Toute la difficulté est alors de concilier l’identité originelle de la marque et la nécessaire adaptation aux contextes
locaux. D’un côté les clients réclament une relation individualisée avec des produits uniques et adaptés à leurs goûts
et cultures ; de l’autre, les clients s’attendent à retrouver la même identité de marque à travers le monde quand ils
voyagent. Par conséquent, il faut préserver et renforcer la clarté de l’image de marque, pour compenser la variété
des produits.
CONCLUSION
Le luxe d’expérience constitue une part croissante du luxe dans son ensemble, et même les secteurs qui relèvent
historiquement du luxe personnel évoluent en ce sens. Face à des clients de plus en plus exigeants, les marques
doivent maintenir l’excellence en toutes circonstances et sur tous les canaux, du digital aux points de vente physiques.
Pour ce faire, les marques ne peuvent pas se contenter de saupoudrer d’expérience leur offre, mais doivent repenser
en profondeur la définition de leur business model.

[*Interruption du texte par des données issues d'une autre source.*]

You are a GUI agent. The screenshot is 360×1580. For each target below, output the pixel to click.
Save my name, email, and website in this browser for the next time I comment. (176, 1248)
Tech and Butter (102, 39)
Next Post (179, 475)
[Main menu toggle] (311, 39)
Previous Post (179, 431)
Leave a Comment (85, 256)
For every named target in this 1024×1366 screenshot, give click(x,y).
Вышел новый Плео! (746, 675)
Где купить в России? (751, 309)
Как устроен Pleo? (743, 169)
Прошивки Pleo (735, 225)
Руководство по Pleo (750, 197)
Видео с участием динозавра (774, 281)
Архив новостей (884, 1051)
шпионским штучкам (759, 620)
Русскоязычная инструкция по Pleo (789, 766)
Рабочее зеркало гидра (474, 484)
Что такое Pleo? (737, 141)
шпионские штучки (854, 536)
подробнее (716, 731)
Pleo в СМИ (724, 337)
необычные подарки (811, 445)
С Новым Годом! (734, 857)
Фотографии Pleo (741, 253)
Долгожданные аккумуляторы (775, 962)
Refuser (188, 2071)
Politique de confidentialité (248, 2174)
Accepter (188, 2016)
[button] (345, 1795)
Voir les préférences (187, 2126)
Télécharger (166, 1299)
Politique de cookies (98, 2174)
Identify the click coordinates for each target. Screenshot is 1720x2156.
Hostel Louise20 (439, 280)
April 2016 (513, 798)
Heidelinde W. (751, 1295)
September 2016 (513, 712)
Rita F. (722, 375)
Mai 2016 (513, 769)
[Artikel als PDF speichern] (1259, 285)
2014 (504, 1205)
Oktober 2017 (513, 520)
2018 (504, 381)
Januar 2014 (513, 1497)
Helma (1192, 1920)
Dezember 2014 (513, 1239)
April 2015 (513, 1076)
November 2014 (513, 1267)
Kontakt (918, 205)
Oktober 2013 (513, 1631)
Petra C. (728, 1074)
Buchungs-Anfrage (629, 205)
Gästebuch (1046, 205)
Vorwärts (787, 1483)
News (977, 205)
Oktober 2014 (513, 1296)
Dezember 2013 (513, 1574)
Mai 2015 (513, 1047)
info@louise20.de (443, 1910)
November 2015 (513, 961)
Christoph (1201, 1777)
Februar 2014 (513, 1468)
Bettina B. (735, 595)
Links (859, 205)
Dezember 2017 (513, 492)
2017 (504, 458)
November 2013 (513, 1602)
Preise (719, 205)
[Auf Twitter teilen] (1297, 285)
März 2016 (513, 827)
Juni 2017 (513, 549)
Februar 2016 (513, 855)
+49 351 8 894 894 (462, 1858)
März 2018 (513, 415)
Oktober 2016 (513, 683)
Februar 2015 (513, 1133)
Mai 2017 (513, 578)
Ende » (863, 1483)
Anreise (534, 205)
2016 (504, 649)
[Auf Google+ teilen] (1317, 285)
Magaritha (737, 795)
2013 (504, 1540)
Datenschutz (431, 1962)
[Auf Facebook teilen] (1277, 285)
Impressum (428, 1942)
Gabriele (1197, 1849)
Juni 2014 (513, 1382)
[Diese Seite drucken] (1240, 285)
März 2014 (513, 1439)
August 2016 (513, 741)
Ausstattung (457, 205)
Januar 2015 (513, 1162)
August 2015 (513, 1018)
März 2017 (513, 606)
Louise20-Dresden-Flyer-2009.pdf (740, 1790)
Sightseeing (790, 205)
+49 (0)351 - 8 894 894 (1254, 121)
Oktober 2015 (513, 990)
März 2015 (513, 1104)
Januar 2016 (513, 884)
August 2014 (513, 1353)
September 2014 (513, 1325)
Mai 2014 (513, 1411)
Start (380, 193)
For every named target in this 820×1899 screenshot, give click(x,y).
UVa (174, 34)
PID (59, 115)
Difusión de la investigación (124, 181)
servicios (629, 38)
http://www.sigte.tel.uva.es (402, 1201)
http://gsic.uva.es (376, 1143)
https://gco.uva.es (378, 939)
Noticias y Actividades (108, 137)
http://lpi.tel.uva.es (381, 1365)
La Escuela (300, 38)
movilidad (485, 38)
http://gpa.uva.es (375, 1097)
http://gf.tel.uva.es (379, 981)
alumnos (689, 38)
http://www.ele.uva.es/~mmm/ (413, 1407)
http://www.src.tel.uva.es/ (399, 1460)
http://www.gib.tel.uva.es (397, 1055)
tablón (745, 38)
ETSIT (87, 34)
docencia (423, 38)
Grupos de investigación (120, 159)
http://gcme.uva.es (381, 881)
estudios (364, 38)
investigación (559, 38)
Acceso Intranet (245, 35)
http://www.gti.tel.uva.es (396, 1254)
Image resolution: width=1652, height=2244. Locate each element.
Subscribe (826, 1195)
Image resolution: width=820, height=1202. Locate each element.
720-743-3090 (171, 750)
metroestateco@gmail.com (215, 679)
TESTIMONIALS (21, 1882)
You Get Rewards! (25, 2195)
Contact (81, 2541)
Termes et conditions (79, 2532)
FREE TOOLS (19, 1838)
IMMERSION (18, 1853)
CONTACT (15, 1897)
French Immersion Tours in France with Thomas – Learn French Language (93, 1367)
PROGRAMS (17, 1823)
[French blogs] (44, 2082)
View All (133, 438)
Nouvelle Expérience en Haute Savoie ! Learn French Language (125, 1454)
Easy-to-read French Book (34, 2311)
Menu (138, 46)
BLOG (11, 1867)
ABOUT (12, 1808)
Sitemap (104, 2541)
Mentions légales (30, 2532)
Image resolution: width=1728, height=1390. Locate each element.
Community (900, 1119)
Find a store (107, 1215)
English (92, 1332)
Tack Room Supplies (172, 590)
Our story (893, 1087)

À ce titre, la place croissante de l’expérience dans le luxe peut sembler remettre en cause certains fondamentaux du
secteur tels que matières premières de grande qualité et produits exceptionnels. Mais en réalité, le luxe d’expérience
repose sur des valeurs intrinsèques au luxe : qualité de service et écoute des clients, valorisation des savoir-faire et
de l’histoire des marques. Loin de menacer le luxe traditionnel, l’expérientialisation du luxe lui offre au contraire une
nouvelle opportunité de différenciation et d’excellence.